If you push a friendship artificially, you may end up feeling hurt, or worst betrayed if things don’t work out. That may make it hard for you to take the risk again. In essence you’ll become like the second person in our example.
On the other hand, if you’re the person who’s afraid of being hurt, you need to work out your feelings. Many people I talk to are struggling to resolve wounds from a friendship painfully gone bad. In some ways, being hurt in a friendship can often be more difficult than being hurt by a family member. Someone once said “You can‚’t choose your relatives, but you can choose your friends.”
To better understand how friendships work or don’t work it’s important to understand how friendships evolve…
Usually you meet a new friend because you have something in common: you like the same sport or you’re in a group together or your personalities just click.

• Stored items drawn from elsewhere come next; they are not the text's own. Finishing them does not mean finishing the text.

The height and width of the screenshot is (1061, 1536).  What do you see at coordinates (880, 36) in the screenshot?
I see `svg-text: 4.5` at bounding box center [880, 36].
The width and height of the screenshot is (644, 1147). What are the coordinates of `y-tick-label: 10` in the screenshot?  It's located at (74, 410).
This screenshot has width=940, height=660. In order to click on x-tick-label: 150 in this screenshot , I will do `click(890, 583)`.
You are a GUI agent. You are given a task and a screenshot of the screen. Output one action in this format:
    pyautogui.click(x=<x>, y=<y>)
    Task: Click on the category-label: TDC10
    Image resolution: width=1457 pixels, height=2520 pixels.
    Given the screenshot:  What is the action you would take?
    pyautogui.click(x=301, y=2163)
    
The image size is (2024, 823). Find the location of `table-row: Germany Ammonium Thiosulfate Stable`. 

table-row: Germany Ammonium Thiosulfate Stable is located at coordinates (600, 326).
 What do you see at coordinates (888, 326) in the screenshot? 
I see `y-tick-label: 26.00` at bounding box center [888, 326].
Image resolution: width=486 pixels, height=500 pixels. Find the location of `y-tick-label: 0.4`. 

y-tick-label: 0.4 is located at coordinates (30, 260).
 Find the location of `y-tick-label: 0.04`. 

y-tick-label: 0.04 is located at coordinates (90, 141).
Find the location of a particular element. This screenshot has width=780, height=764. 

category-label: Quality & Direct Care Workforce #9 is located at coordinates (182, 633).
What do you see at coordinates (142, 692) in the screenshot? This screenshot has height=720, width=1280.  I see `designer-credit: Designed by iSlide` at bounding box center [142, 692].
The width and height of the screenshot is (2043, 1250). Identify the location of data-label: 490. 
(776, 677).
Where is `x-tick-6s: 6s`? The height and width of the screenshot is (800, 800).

So your friendship starts based on some kind of commonality. In the beginning you spend all your time talking about your common interests and you talk entirely about the present. Your conversations are about facts and information.
Then, over time, as a relationship grows, you find yourself opening up more. You express more emotion. You begin to share more of your history — and how you feel about events in your past.
And that’s when people get hurt. It’s not sharing the facts it’s sharing the feelings. In friendships, feelings create intimacy, not facts. And it’s when you feel someone has been insensitive to you or betrayed your confidence that you can get hurt.
As playwright Oscar Wilde said: “A true friend stabs you in the front.” Sometimes it’s not what’s done to our face, but what happens behind our back that hurts most.
And although male and female friendships look different on the outside, there is still intimacy developing under the surface. Under it all, true friendships have a deep sense of loyalty and commitment. A true friend is someone you can call and say, “I need you right now” and they’ll drop what they are doing to be there for you.
Over time, deeper friendships tend to weather more together, so they tend to be able to withstand more. These are the kinds of friendships that songs and poems are written about. In a sense, true friendship is what Woody sang about in Toy Story when he said:
“You’ve got troubles, I’ve got ’em too. There isn’t anything I wouldn’t do for you. We’ll stick together to see it through cause you’ve got a friend in me.”